*** Input material ***
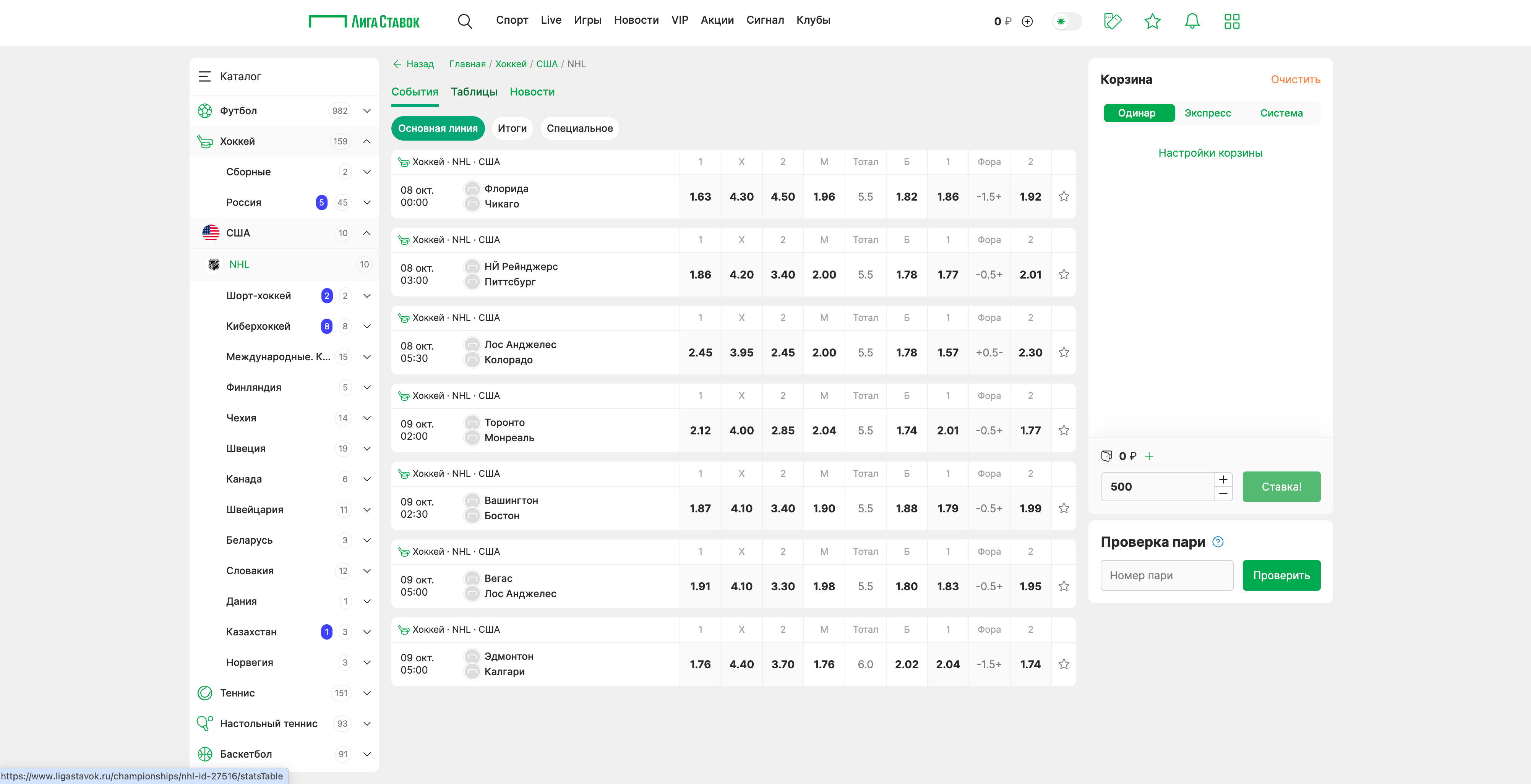Collapse the Хоккей category
This screenshot has height=784, width=1531.
pos(367,141)
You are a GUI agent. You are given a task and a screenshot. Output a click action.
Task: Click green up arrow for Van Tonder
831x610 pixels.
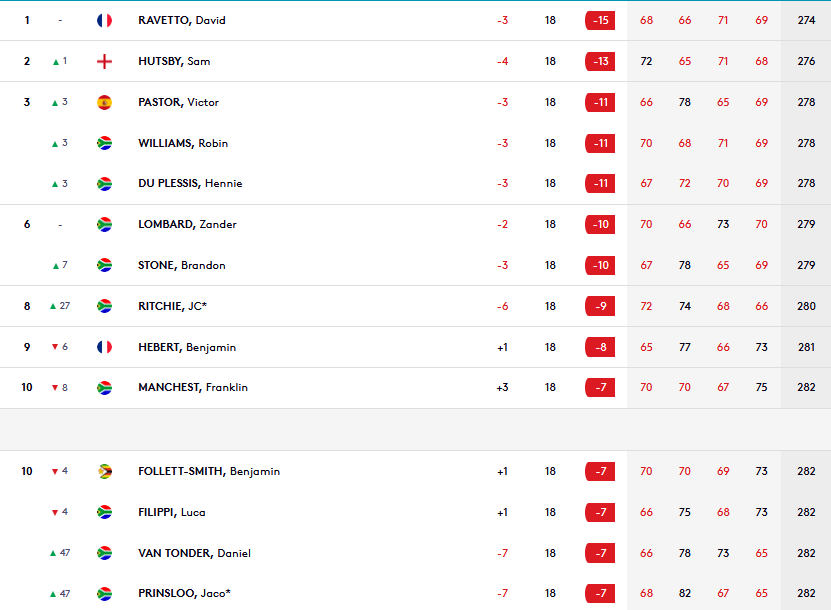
***
**Short task**
Copy the entries word for word, starting at the line that contains "You are a GUI" and going through the end of the entries. Leave the pictures out.

**Written answer**
You are a GUI agent. You are given a task and a screenshot. Output a click action.
Task: Click green up arrow for Van Tonder
831x610 pixels.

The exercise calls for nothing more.